# WHAT IS EXPECTED:
Type each record below again, with the same words.

** PROVIDED ENTRIES follows **

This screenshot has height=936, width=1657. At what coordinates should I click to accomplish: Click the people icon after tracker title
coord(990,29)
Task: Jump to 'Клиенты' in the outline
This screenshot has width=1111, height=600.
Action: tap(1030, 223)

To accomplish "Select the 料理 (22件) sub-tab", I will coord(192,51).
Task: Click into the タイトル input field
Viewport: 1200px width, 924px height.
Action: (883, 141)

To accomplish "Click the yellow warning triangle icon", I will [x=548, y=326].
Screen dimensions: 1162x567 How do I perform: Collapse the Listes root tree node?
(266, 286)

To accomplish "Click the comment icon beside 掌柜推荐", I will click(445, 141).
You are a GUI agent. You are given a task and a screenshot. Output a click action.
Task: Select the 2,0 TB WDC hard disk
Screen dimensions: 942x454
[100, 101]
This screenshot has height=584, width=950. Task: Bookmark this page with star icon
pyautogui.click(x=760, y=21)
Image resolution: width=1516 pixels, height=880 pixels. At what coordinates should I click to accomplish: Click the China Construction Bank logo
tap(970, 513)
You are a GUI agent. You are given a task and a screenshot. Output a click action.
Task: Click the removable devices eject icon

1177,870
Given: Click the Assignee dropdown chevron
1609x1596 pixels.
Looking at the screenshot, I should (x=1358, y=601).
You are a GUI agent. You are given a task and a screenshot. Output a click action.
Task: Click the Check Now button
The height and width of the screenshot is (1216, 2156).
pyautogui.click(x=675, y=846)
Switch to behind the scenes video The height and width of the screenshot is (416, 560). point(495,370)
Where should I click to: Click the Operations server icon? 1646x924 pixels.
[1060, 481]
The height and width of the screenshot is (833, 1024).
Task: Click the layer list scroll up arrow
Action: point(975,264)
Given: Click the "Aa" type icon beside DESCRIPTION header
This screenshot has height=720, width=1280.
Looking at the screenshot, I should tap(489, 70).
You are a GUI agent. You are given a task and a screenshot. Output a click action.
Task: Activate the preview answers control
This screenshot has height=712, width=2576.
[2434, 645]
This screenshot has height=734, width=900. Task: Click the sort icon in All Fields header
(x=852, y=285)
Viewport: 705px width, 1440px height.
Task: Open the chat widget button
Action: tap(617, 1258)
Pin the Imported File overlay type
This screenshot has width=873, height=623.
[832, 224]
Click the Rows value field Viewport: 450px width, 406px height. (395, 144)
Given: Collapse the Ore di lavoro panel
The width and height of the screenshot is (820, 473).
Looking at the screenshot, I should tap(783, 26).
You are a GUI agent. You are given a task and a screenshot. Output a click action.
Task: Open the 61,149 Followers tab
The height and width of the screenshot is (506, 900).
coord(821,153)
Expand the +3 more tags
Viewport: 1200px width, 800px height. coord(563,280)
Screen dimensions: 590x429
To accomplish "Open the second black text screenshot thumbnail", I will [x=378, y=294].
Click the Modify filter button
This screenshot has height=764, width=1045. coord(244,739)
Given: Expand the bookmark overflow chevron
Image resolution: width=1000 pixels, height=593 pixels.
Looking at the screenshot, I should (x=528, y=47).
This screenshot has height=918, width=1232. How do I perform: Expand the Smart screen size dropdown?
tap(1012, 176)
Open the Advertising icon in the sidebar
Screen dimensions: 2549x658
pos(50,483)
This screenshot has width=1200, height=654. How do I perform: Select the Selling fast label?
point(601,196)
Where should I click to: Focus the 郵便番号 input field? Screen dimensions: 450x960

** End of PROVIDED ENTRIES **

# WRITTEN RESPONSE:
This screenshot has height=936, width=1657. At what coordinates should I click to accomplish: Click the people icon after tracker title
coord(990,29)
Task: Jump to 'Клиенты' in the outline
This screenshot has width=1111, height=600.
Action: tap(1030, 223)

To accomplish "Select the 料理 (22件) sub-tab", I will coord(192,51).
Task: Click into the タイトル input field
Viewport: 1200px width, 924px height.
Action: (883, 141)

To accomplish "Click the yellow warning triangle icon", I will [x=548, y=326].
Screen dimensions: 1162x567 How do I perform: Collapse the Listes root tree node?
(266, 286)

To accomplish "Click the comment icon beside 掌柜推荐", I will click(445, 141).
You are a GUI agent. You are given a task and a screenshot. Output a click action.
Task: Select the 2,0 TB WDC hard disk
Screen dimensions: 942x454
[100, 101]
This screenshot has height=584, width=950. Task: Bookmark this page with star icon
pyautogui.click(x=760, y=21)
Image resolution: width=1516 pixels, height=880 pixels. At what coordinates should I click to accomplish: Click the China Construction Bank logo
tap(970, 513)
You are a GUI agent. You are given a task and a screenshot. Output a click action.
Task: Click the removable devices eject icon

1177,870
Given: Click the Assignee dropdown chevron
1609x1596 pixels.
Looking at the screenshot, I should (x=1358, y=601).
You are a GUI agent. You are given a task and a screenshot. Output a click action.
Task: Click the Check Now button
The height and width of the screenshot is (1216, 2156).
pyautogui.click(x=675, y=846)
Switch to behind the scenes video The height and width of the screenshot is (416, 560). point(495,370)
Where should I click to: Click the Operations server icon? 1646x924 pixels.
[1060, 481]
The height and width of the screenshot is (833, 1024).
Task: Click the layer list scroll up arrow
Action: point(975,264)
Given: Click the "Aa" type icon beside DESCRIPTION header
This screenshot has height=720, width=1280.
Looking at the screenshot, I should tap(489, 70).
You are a GUI agent. You are given a task and a screenshot. Output a click action.
Task: Activate the preview answers control
This screenshot has height=712, width=2576.
[2434, 645]
This screenshot has height=734, width=900. Task: Click the sort icon in All Fields header
(x=852, y=285)
Viewport: 705px width, 1440px height.
Task: Open the chat widget button
Action: tap(617, 1258)
Pin the Imported File overlay type
This screenshot has width=873, height=623.
[832, 224]
Click the Rows value field Viewport: 450px width, 406px height. (395, 144)
Given: Collapse the Ore di lavoro panel
The width and height of the screenshot is (820, 473).
Looking at the screenshot, I should tap(783, 26).
You are a GUI agent. You are given a task and a screenshot. Output a click action.
Task: Open the 61,149 Followers tab
The height and width of the screenshot is (506, 900).
coord(821,153)
Expand the +3 more tags
Viewport: 1200px width, 800px height. coord(563,280)
Screen dimensions: 590x429
To accomplish "Open the second black text screenshot thumbnail", I will [x=378, y=294].
Click the Modify filter button
This screenshot has height=764, width=1045. coord(244,739)
Given: Expand the bookmark overflow chevron
Image resolution: width=1000 pixels, height=593 pixels.
Looking at the screenshot, I should (x=528, y=47).
This screenshot has height=918, width=1232. How do I perform: Expand the Smart screen size dropdown?
tap(1012, 176)
Open the Advertising icon in the sidebar
Screen dimensions: 2549x658
pos(50,483)
This screenshot has width=1200, height=654. How do I perform: Select the Selling fast label?
point(601,196)
Where should I click to: Focus the 郵便番号 input field? Screen dimensions: 450x960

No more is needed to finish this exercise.